## TASK
In the records, take the lines from the one holding "How do I perform: Click the Voir" through the one holding "pyautogui.click(x=33, y=225)", inclusive, and write them out again with "badge" swapped for "icon" and nothing else altered.

## RECORDS SHOWN
________
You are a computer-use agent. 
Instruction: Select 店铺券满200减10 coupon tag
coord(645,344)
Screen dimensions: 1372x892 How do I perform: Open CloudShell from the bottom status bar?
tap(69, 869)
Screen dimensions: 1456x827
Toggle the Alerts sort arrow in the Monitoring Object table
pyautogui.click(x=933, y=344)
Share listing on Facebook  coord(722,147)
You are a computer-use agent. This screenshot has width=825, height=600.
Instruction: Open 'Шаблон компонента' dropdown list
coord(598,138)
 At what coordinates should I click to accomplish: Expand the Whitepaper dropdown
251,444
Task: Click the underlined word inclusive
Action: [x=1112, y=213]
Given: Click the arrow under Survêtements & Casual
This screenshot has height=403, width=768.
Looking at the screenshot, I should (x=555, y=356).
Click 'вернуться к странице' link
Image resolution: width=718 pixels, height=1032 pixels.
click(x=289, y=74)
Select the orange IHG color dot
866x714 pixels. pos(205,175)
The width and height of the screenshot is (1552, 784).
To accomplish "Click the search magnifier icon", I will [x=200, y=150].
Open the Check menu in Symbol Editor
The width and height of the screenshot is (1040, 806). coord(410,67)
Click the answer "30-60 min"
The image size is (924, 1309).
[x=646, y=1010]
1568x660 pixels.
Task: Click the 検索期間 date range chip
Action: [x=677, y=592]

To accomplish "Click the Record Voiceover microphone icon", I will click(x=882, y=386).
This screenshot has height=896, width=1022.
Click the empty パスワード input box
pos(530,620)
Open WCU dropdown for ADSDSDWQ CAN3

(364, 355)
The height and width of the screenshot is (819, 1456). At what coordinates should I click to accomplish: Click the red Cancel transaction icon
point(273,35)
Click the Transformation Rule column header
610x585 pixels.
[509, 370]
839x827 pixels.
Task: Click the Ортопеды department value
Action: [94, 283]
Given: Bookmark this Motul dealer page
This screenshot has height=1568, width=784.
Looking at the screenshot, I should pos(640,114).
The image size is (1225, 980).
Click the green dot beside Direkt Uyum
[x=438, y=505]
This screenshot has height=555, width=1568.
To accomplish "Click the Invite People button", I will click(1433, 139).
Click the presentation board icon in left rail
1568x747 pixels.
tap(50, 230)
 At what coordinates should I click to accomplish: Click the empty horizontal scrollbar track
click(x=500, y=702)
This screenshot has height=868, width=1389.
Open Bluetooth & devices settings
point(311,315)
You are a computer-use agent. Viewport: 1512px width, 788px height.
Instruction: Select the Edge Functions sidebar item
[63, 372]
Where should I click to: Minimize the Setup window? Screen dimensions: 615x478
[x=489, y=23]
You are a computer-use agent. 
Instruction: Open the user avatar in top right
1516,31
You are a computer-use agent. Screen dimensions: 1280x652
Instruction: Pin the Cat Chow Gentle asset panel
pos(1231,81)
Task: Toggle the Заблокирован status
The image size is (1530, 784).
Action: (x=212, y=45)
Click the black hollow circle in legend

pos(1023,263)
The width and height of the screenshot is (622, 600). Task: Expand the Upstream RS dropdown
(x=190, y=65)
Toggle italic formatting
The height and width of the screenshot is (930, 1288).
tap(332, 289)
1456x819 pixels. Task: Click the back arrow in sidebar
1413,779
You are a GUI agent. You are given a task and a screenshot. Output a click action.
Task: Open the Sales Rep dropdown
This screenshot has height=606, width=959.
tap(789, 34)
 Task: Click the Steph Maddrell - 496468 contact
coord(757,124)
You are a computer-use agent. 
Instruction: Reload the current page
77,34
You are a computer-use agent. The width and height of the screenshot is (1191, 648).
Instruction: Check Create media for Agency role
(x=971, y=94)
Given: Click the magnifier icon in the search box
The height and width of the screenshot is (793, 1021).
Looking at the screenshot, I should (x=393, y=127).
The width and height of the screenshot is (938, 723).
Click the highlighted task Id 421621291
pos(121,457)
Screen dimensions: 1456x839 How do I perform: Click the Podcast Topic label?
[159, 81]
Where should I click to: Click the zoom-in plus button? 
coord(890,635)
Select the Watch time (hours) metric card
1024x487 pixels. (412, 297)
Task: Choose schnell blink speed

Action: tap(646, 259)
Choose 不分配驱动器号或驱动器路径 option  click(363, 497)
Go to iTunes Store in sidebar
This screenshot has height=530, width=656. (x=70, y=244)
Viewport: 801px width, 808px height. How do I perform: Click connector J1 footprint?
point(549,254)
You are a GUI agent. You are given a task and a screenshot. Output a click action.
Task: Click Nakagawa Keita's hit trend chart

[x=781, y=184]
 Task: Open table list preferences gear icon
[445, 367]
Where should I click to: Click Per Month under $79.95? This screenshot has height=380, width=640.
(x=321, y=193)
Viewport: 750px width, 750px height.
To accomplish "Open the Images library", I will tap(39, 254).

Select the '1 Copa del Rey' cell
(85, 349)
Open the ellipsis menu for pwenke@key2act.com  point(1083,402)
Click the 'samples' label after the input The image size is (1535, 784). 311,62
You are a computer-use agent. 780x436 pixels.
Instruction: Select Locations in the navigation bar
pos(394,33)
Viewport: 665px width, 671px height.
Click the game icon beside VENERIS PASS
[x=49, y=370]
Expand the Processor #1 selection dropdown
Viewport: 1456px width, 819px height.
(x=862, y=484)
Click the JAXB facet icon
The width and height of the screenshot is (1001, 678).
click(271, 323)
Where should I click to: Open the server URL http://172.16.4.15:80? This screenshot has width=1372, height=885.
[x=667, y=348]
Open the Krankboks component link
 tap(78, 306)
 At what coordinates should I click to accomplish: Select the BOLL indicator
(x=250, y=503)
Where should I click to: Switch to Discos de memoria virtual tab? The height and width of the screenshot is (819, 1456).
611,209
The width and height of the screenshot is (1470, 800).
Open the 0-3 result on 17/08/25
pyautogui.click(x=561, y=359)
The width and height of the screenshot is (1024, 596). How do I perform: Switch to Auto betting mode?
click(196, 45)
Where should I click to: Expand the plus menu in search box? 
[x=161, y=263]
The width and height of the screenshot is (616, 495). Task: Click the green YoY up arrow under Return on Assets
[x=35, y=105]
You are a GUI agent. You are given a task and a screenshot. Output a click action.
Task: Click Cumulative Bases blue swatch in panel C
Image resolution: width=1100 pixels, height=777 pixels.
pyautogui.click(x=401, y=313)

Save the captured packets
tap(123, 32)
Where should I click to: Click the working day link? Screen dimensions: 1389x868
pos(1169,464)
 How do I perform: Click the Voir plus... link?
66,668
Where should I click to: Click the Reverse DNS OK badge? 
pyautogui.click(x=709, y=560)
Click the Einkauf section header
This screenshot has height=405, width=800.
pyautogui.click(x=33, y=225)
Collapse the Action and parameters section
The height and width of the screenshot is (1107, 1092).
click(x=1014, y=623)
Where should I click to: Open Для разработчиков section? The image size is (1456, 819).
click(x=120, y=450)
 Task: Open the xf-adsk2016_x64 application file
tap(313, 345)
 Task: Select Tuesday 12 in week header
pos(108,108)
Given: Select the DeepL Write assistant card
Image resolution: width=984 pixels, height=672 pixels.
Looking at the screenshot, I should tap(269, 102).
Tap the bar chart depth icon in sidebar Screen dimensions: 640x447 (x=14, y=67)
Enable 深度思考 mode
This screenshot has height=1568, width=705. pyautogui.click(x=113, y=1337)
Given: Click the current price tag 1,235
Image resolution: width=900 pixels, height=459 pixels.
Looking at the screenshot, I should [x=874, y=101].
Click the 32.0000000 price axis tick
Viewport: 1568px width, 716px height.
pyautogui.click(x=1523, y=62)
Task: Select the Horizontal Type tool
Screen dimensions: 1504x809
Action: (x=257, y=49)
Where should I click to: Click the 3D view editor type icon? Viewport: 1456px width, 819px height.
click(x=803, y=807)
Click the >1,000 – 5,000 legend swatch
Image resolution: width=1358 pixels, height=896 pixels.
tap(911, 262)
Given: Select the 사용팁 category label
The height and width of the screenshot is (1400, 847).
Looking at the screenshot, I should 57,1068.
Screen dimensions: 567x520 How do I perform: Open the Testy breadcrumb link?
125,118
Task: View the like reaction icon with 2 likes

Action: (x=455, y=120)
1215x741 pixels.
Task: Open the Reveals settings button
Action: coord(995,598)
________
## EXERCISE RESULT
 How do I perform: Click the Voir plus... link?
66,668
Where should I click to: Click the Reverse DNS OK icon? 
pyautogui.click(x=709, y=560)
Click the Einkauf section header
This screenshot has height=405, width=800.
pyautogui.click(x=33, y=225)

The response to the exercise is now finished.